→ **EXTRACTED RECORDS**:
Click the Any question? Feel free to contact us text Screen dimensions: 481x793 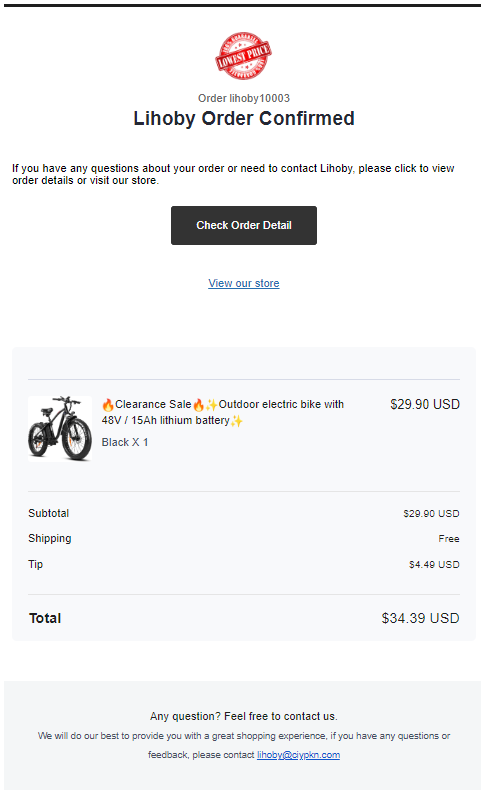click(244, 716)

--

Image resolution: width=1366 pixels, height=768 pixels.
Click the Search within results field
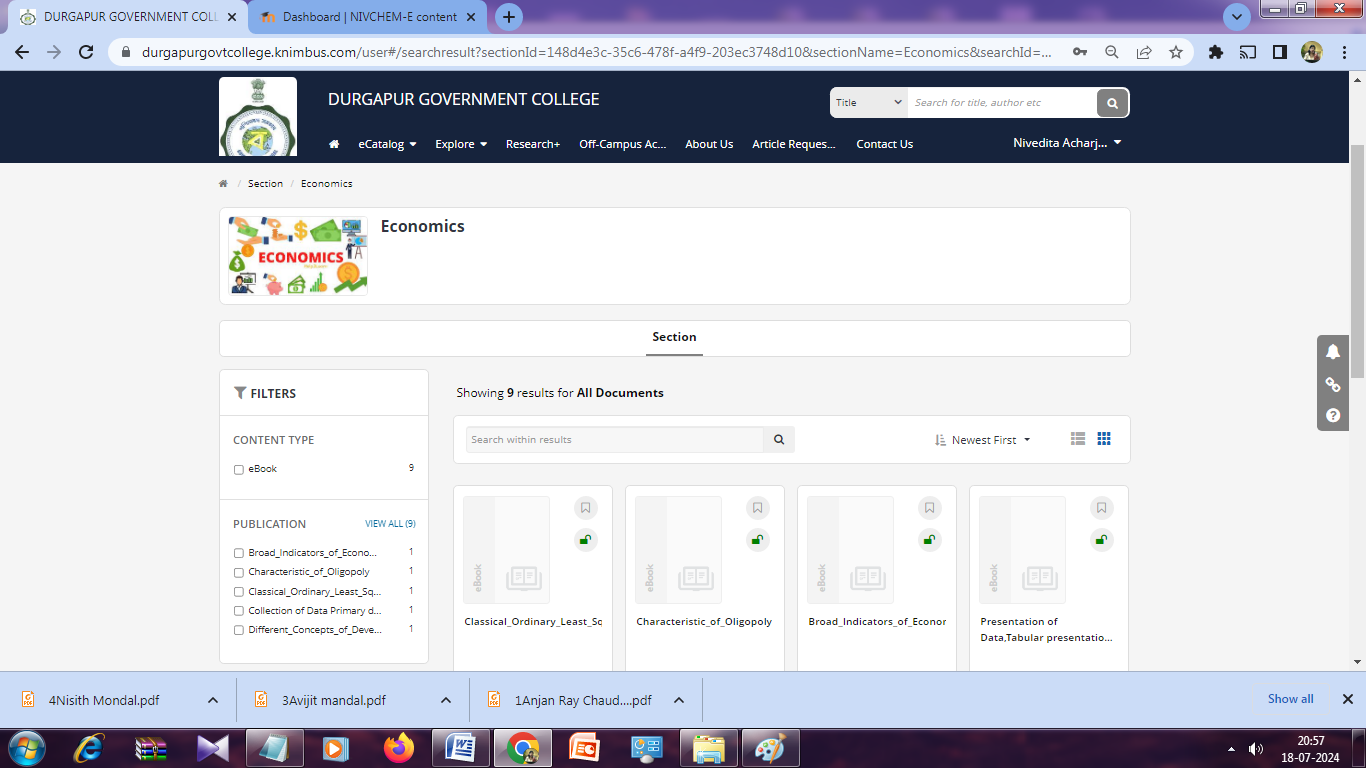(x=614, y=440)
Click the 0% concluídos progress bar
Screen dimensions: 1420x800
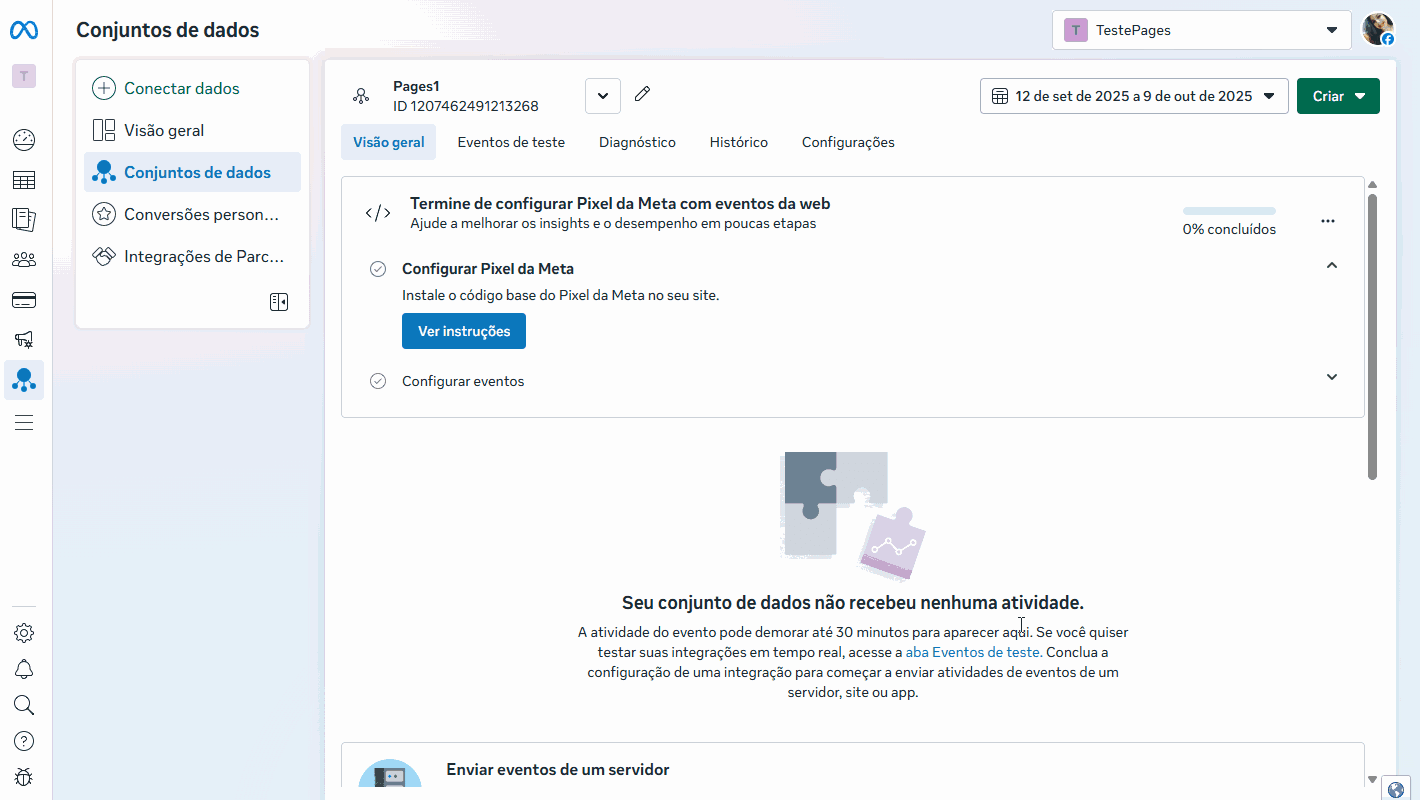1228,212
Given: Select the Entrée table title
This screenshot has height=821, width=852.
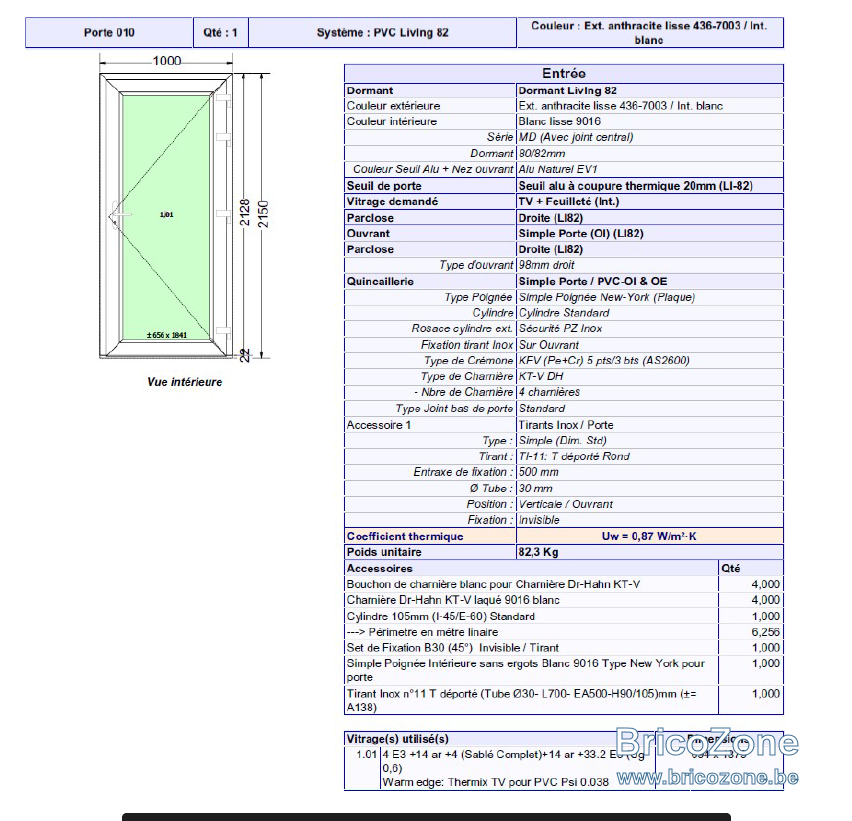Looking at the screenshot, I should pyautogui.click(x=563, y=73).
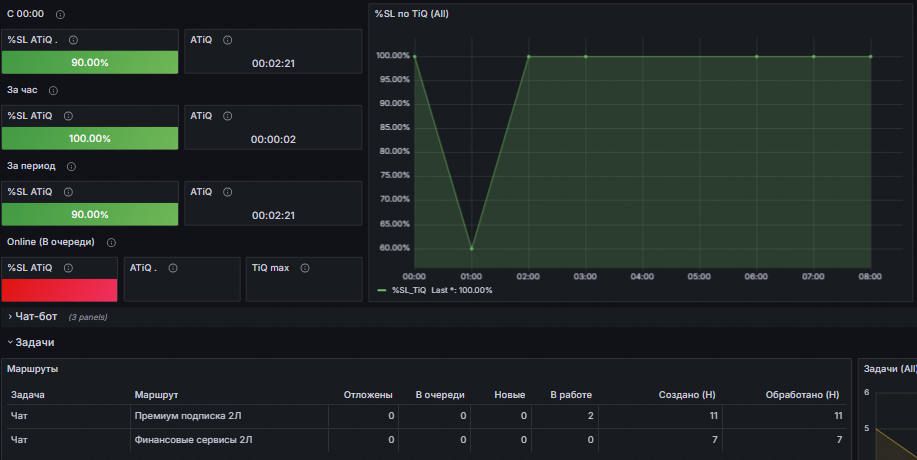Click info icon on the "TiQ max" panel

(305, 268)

→ **SHORT TASK**:
Please pull out every line of the rows above that contains the word "width" and list those lines in order.

→ **FULL RESPONSE**:
Image resolution: width=1366 pixels, height=768 pixels.
This screenshot has height=821, width=852.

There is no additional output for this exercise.